Our responsibility is to express an opinion on the Company’s internal control
over financial reporting based on our audit. We conducted our audit in accordance with the standards of the Public Company
Accounting Oversight Board (United States). Those standards require that we plan
and perform the audit to obtain reasonable assurance about whether effective
internal control over financial reporting was maintained in all material
respects. Our audit included obtaining an understanding of internal control over
financial reporting, assessing the risk that a material weakness exists, testing
and evaluating the design and operating effectiveness of internal control based
on the assessed risk, and performing such other procedures as we considered
necessary in the circumstances. We believe that our audit provides a reasonable
basis for our opinion.

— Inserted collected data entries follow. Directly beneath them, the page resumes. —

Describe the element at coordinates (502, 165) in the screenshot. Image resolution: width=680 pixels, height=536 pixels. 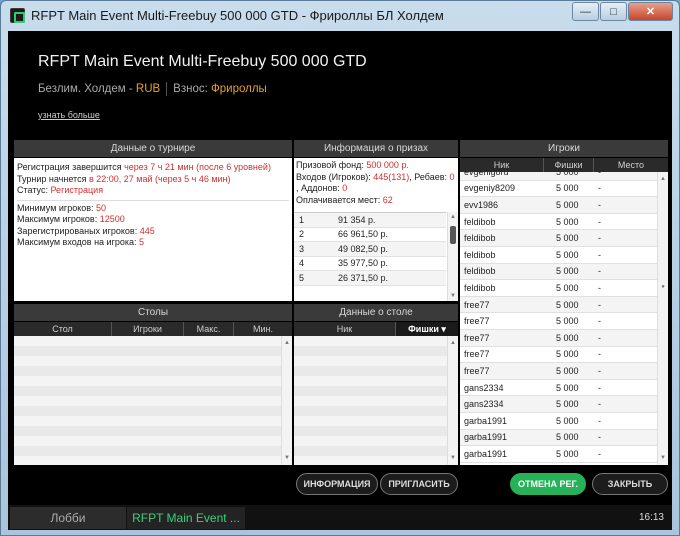
I see `players-col-nick: Ник` at that location.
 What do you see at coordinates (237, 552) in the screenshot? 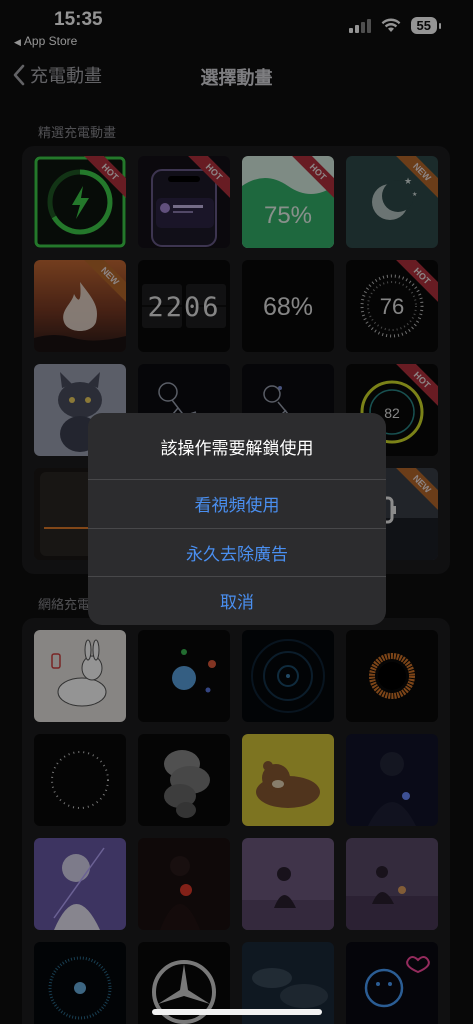
I see `remove-ads-button: 永久去除廣告` at bounding box center [237, 552].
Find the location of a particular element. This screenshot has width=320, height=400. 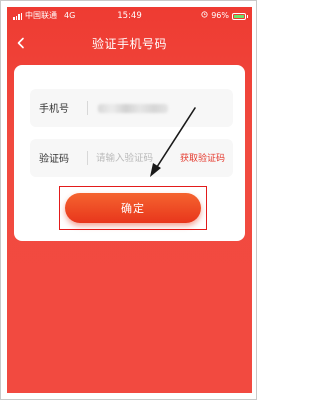

nav-bar: 验证手机号码 is located at coordinates (130, 43).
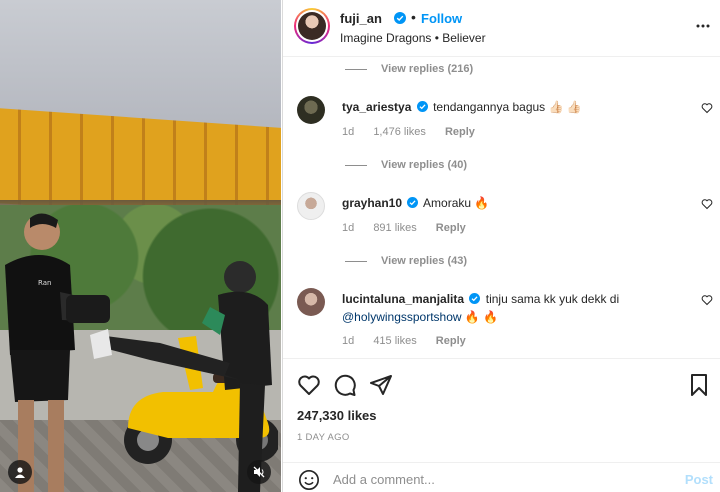 The image size is (720, 492). What do you see at coordinates (428, 69) in the screenshot?
I see `view-replies-label: View replies (216)` at bounding box center [428, 69].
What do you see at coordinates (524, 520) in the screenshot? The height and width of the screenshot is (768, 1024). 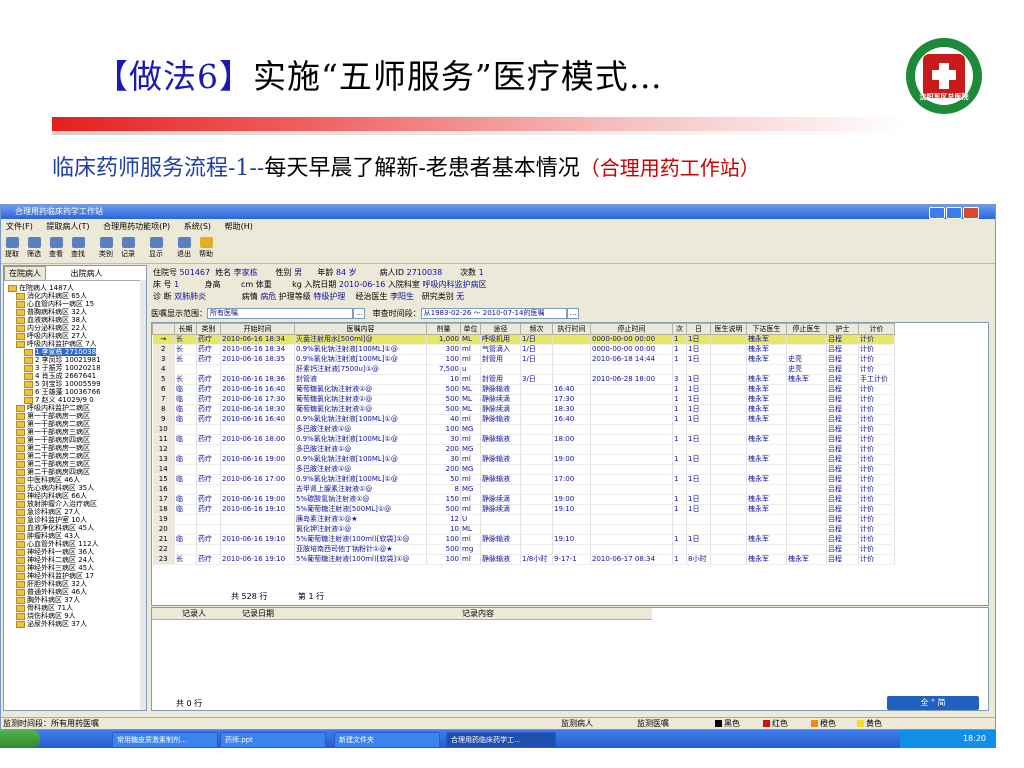 I see `table-row: 19 胰岛素注射液①@★ 12 U 吕程 计价` at bounding box center [524, 520].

A company’s internal control over financial reporting is a process designed
to provide reasonable assurance regarding the reliability of financial reporting
and the preparation of financial statements for external purposes in accordance
with generally accepted accounting principles. A company’s internal control over
financial reporting includes those policies and procedures that (1) pertain to
the maintenance of records that, in reasonable detail, accurately and fairly
reflect the transactions and dispositions of the assets of the company; (2)

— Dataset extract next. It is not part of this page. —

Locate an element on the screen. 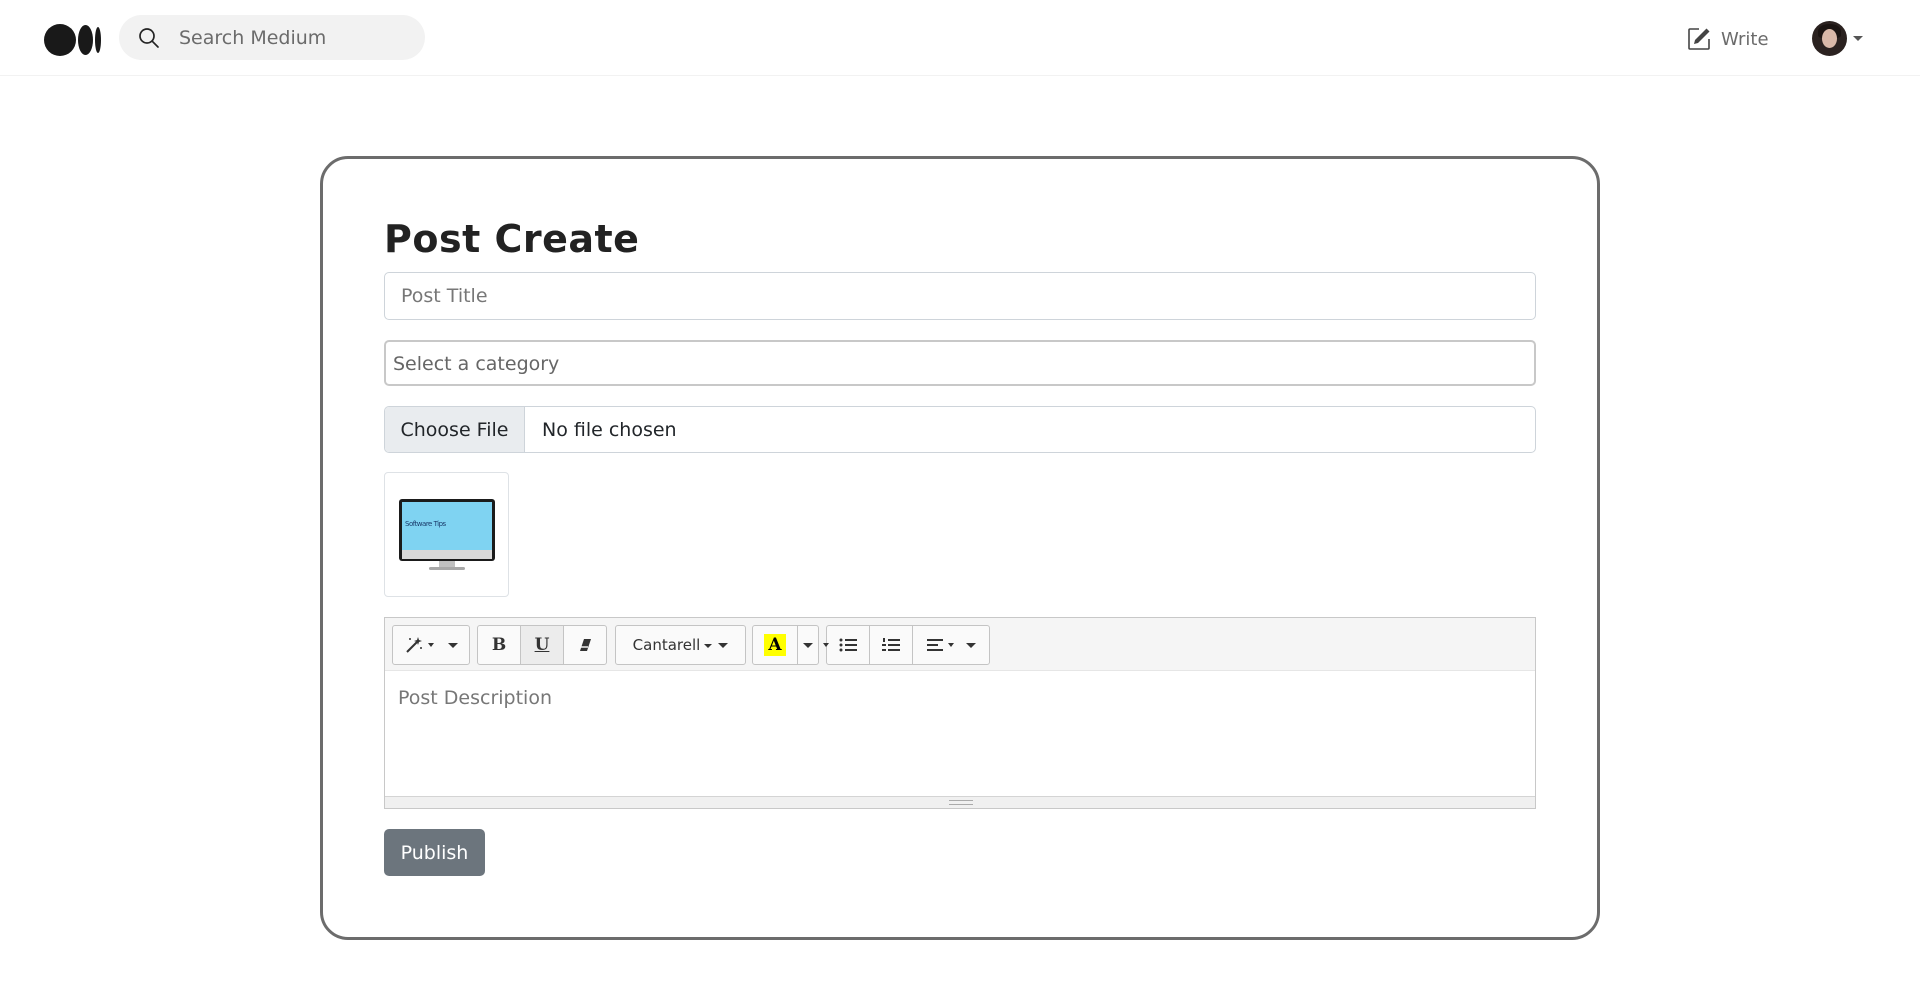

provide reasonable assurance that transactions are recorded as necessary to
permit preparation of financial statements in accordance with generally accepted
accounting principles, and that receipts and expenditures of the company are
being made only in accordance with authorizations of management and directors of
the company; and (3) provide reasonable assurance regarding prevention or timely
detection of unauthorized acquisition, use, or disposition of the company’s
assets that could have a material effect on the financial statements. Because of its inherent limitations, internal control over financial
reporting may not prevent or detect misstatements. Also, projections of any
evaluation of effectiveness to future periods are subject to the risk that
controls may become inadequate because of changes in conditions, or that the
degree of compliance with the policies or procedures may deteriorate. In our opinion, the Company maintained, in all material respects, effective
internal control over financial reporting as of December 31, 2007, based on the
COSO criteria. We also have audited, in accordance with the standards of the Public Company
Accounting Oversight Board (United States), the consolidated balance sheets of
the Company as of December 31, 2007 and 2006, and the related consolidated
statements of income, stockholders’ equity, and cash flows for each of the three
years in the period ended December 31, 2007 and our report dated February 27,
2008 expressed an unqualified opinion thereon.